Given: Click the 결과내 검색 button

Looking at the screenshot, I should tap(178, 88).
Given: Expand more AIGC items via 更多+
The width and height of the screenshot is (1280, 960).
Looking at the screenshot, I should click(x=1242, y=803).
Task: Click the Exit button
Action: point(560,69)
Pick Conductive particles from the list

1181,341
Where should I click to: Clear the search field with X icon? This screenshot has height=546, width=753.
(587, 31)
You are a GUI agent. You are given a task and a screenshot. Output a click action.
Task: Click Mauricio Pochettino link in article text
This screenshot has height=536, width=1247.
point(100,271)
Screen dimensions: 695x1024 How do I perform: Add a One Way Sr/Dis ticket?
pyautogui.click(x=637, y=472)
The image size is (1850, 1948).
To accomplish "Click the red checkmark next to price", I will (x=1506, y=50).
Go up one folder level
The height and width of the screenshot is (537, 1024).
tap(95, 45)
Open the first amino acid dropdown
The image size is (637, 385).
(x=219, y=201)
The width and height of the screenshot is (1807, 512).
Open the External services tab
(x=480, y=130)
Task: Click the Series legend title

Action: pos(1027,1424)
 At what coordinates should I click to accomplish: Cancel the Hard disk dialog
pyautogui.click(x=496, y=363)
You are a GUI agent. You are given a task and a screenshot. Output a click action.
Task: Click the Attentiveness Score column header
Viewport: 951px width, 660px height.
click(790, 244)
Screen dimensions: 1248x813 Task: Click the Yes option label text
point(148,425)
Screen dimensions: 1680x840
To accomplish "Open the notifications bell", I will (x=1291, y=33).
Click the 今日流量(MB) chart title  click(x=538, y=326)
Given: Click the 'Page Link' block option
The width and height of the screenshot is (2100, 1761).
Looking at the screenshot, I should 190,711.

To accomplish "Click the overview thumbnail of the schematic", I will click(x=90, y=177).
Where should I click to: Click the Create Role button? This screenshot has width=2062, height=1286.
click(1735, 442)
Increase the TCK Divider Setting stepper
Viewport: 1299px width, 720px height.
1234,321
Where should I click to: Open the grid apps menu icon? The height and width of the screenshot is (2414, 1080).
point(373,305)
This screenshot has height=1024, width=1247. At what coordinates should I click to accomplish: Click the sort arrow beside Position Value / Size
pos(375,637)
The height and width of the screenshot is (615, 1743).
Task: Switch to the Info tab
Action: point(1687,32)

■ ■ ■ ■ ■ ■ ■

Provide a verbatim reproduction of all the records.

Given: Click the 결과내 검색 button

Looking at the screenshot, I should tap(178, 88).
Given: Expand more AIGC items via 更多+
The width and height of the screenshot is (1280, 960).
Looking at the screenshot, I should click(x=1242, y=803).
Task: Click the Exit button
Action: point(560,69)
Pick Conductive particles from the list

1181,341
Where should I click to: Clear the search field with X icon? This screenshot has height=546, width=753.
(587, 31)
You are a GUI agent. You are given a task and a screenshot. Output a click action.
Task: Click Mauricio Pochettino link in article text
This screenshot has height=536, width=1247.
point(100,271)
Screen dimensions: 695x1024 How do I perform: Add a One Way Sr/Dis ticket?
pyautogui.click(x=637, y=472)
The image size is (1850, 1948).
To accomplish "Click the red checkmark next to price", I will (x=1506, y=50).
Go up one folder level
The height and width of the screenshot is (537, 1024).
tap(95, 45)
Open the first amino acid dropdown
The image size is (637, 385).
(x=219, y=201)
The width and height of the screenshot is (1807, 512).
Open the External services tab
(x=480, y=130)
Task: Click the Series legend title

Action: pos(1027,1424)
 At what coordinates should I click to accomplish: Cancel the Hard disk dialog
pyautogui.click(x=496, y=363)
You are a GUI agent. You are given a task and a screenshot. Output a click action.
Task: Click the Attentiveness Score column header
Viewport: 951px width, 660px height.
click(790, 244)
Screen dimensions: 1248x813 Task: Click the Yes option label text
point(148,425)
Screen dimensions: 1680x840
To accomplish "Open the notifications bell", I will (x=1291, y=33).
Click the 今日流量(MB) chart title  click(x=538, y=326)
Given: Click the 'Page Link' block option
The width and height of the screenshot is (2100, 1761).
Looking at the screenshot, I should 190,711.

To accomplish "Click the overview thumbnail of the schematic", I will click(x=90, y=177).
Where should I click to: Click the Create Role button? This screenshot has width=2062, height=1286.
click(1735, 442)
Increase the TCK Divider Setting stepper
Viewport: 1299px width, 720px height.
1234,321
Where should I click to: Open the grid apps menu icon? The height and width of the screenshot is (2414, 1080).
point(373,305)
This screenshot has height=1024, width=1247. At what coordinates should I click to accomplish: Click the sort arrow beside Position Value / Size
pos(375,637)
The height and width of the screenshot is (615, 1743).
Task: Switch to the Info tab
Action: point(1687,32)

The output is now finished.